Pemeriksa medis dan antropolog forensik kurang berpengalaman dalam halus poin radiologi
dari ahli radiologi; namun mereka diwajibkan untuk menafsirkan temuan dari studi
pencitraan untuk lebih melakukan penyelidikan medis-hukum. Penyidik forensik sering harus
memanggil ahli radiologi yang keahliannya mungkin terbukti sangat berharga dalam
konsultasi forensik (Kahana & Hiss, 2002). Sebuah artikel di www.medicine.com.my (2005)
mencatat bahwa interpretasi gambar medis membutuhkan baik seorang radiolog terlatih
8 Virtual Autopsy : A Technology Review - M e d i k o l e g a l -
dalam forensik atau ilmuwan forensik terlatih dalam radiologi. Metode ini tidak akan
membantu mengatasi masalah kekurangan patolog forensik.
Biaya / Ekonomi Implikasi
Tidak ada literatur yang relevan tentang implikasi biaya itu diambil.
6. KESIMPULAN
Ada beberapa bukti tentang efektivitas otopsi digital dalam menentukan penyebab kematian
yang disebabkan trauma.
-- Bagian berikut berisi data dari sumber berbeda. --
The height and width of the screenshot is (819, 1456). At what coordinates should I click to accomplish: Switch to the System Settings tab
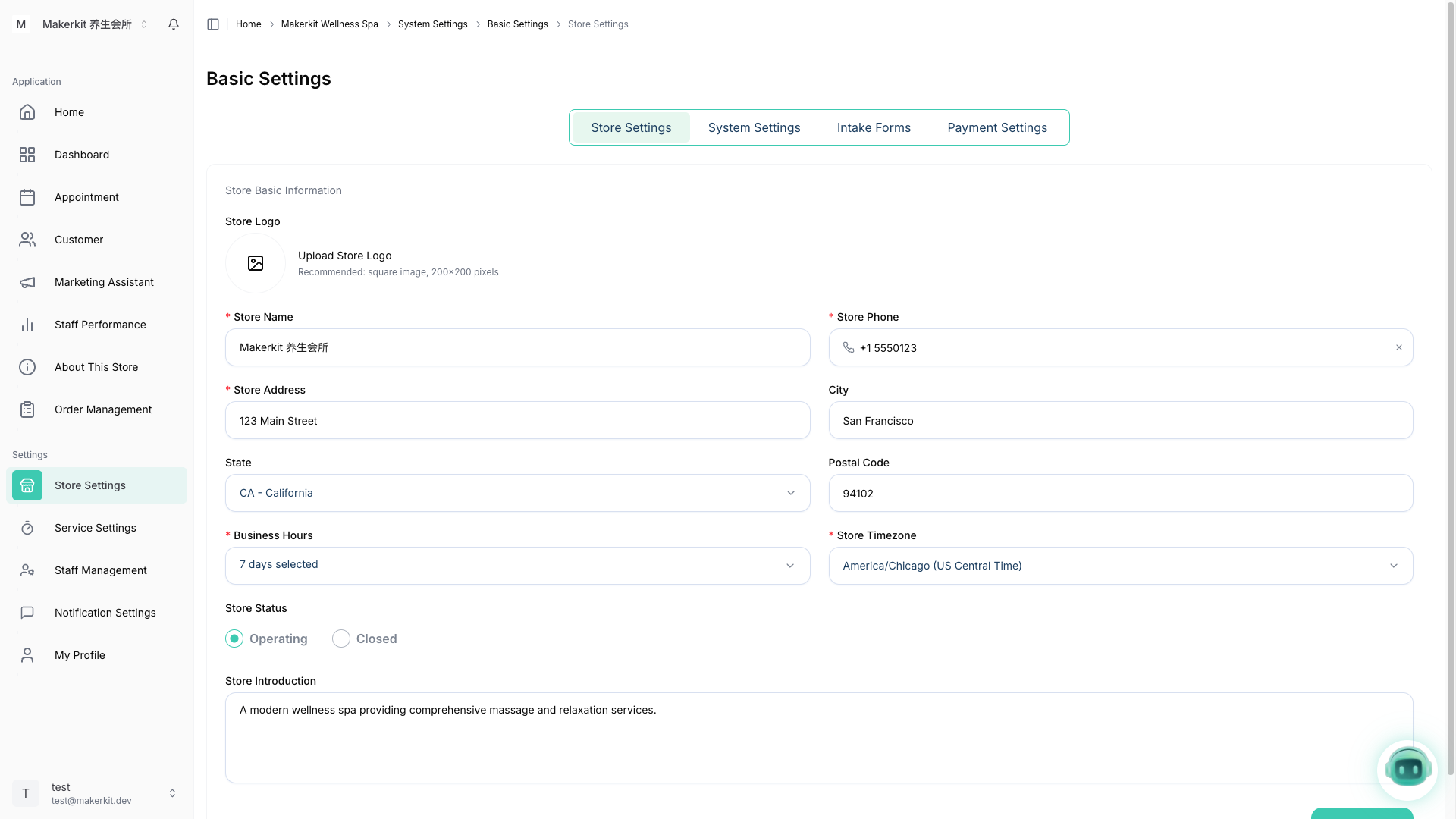pyautogui.click(x=754, y=127)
Ada cukup bukti pada waktu kematian, identifikasi dan penyebab
lain kematian yaitu kematian akibat non-trauma, menggantung atau pencekikan, dibakar,
tembakan senjata, infeksi dan tenggelam. Kebanyakan bukti yang dikumpulkan pada
penyebab yang disebutkan di atas kematian laporan kasus, studi kasus, serangkaian kasus dan
review kertas.
Sosial, teknologi ini mungkin berguna tetapi implikasi hukum yang belum dipelajari untuk
diterimanya di pengadilan.
Pelatihan radiologi diperlukan untuk patolog forensik untuk mengembangkan keterampilan
dalam menggunakan otopsi virtual.
7. REKOMENDASI
Otopsi digital adalah penggunaan untuk menentukan penyebab kematian yang diduga /
karena trauma, terutama yang melibatkan struktur tulang. Penggunaannya dalam forensik
lainnya situasi patologis melengkapi otopsi klinis.